Item 3.02. Unregistered Sales of Equity Securities.

In connection with the Unit Exchange, on January 19, 2021, the Company issued to the Unitholders an aggregate of 2,343,686 shares of Class A Common Stock in exchange for an equivalent number of vested LLC Units held by the Unitholders, all in accordance with the terms of the Exchange Agreement and Medley LLC's Fourth Amended and Restated Limited Liability Company Agreement. The Unitholders have certain registration rights with respect to the shares of Class A Common Stock delivered in exchange for LLC Units, pursuant to the terms and subject to the conditions of the Registration Rights Agreement, dated as of September 23, 2014, by and among the Company, Medley Group LLC, and the covered persons from time to time party thereto (the "Registration Rights Agreement"). Upon giving effect to the Unit Exchange, there are 3,045,177 shares of the Company's Class A Common Stock issued and outstanding as of the date of filing of this Current Report on Form 8-K. The 2,343,686 shares of Class A Common Stock issued in connection with the Unit Exchange represent 77.0% of the shares of Class A Common Stock issued and outstanding as of the date of filing of this Current Report on Form 8-K. In effectuating the Unit Exchange, the Class A Common Stock was issued to accredited investors in reliance upon the exemption provided by Section 4(a)(2) of the Securities Act of 1933, as amended, and applicable state securities laws. Copies of the Exchange Agreement, Medley LLC's Fourth Amended and Restated Limited Liability Company Agreement, and the Registration Rights Agreement are filed as Exhibits 10.2, 10.1 and 10.4, respectively, to the Company's Annual Report on Form 10-K for the fiscal year ended December 31, 2019 and are incorporated herein by reference.

Item 5.02. Departure of Directors or Certain Officers; Election of Directors; Appointment of Certain Officers; Compensatory Arrangements of Certain Officers.

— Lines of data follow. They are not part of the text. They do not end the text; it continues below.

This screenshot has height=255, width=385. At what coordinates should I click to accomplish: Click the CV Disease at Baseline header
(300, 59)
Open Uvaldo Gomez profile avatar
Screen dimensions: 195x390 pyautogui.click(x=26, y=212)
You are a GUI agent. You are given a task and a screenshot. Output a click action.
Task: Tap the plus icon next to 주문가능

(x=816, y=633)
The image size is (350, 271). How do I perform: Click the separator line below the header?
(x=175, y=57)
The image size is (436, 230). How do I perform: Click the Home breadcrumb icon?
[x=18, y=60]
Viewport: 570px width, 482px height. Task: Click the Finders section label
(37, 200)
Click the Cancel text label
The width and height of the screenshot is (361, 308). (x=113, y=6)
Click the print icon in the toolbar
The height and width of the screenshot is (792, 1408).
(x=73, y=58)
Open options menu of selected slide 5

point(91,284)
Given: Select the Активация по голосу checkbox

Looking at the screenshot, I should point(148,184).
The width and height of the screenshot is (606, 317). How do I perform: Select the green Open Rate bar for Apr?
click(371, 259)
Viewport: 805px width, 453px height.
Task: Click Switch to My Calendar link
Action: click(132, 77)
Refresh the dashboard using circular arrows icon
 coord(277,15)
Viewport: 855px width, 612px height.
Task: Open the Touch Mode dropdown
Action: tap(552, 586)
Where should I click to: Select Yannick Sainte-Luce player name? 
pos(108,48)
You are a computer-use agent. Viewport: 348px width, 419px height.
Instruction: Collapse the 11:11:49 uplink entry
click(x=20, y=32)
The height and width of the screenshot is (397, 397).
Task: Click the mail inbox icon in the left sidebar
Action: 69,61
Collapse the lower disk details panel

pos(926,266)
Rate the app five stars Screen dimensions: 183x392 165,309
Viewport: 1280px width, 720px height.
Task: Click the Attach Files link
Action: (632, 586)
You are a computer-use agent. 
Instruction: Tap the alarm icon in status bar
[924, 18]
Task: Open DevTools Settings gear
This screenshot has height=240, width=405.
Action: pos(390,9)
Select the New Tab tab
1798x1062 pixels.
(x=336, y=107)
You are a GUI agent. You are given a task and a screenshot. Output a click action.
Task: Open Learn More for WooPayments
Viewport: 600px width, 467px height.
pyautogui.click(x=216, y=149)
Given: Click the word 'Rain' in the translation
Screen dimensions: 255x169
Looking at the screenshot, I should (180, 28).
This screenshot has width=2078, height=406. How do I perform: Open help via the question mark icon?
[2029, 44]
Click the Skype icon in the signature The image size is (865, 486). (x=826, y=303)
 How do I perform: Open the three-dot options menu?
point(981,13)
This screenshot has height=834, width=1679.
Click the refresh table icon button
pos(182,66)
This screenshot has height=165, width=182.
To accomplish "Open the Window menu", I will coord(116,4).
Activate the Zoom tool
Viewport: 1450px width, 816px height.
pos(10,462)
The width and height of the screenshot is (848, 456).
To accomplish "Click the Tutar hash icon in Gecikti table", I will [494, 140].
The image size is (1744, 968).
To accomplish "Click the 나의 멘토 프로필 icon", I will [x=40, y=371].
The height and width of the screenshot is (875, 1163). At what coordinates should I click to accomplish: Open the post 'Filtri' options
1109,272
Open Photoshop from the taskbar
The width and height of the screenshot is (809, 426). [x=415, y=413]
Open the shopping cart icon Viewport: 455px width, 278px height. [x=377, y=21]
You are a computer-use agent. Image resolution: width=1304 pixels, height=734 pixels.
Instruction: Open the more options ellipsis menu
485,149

On January 15, 2021, Unitholders' unvested LLC Units in Medley LLC were cancelled and substituted with substantially similar grants of restricted stock units covering Class A Common Stock of the Company ("RSUs"). The new RSUs, which have substantially equivalent terms (including vesting schedules) as the unvested LLC Units cancelled, were approved by the Company's Board of Directors and issued pursuant to the Company's 2014 Omnibus Incentive Plan. The Company issued RSUs covering an aggregate of 293,163 shares of Class A Common Stock in substitution and cancellation of a like number of unvested LLC Units of Medley LLC. Of these, an aggregate of 59,753 RSUs were issued to Richard T. Allorto, Jr. (the Company's Chief Financial Officer) and an aggregate of 55,787 RSUs were issued to John Fredericks (the Company's General Counsel to August 2020, and a named executive officer of the Company for fiscal 2019).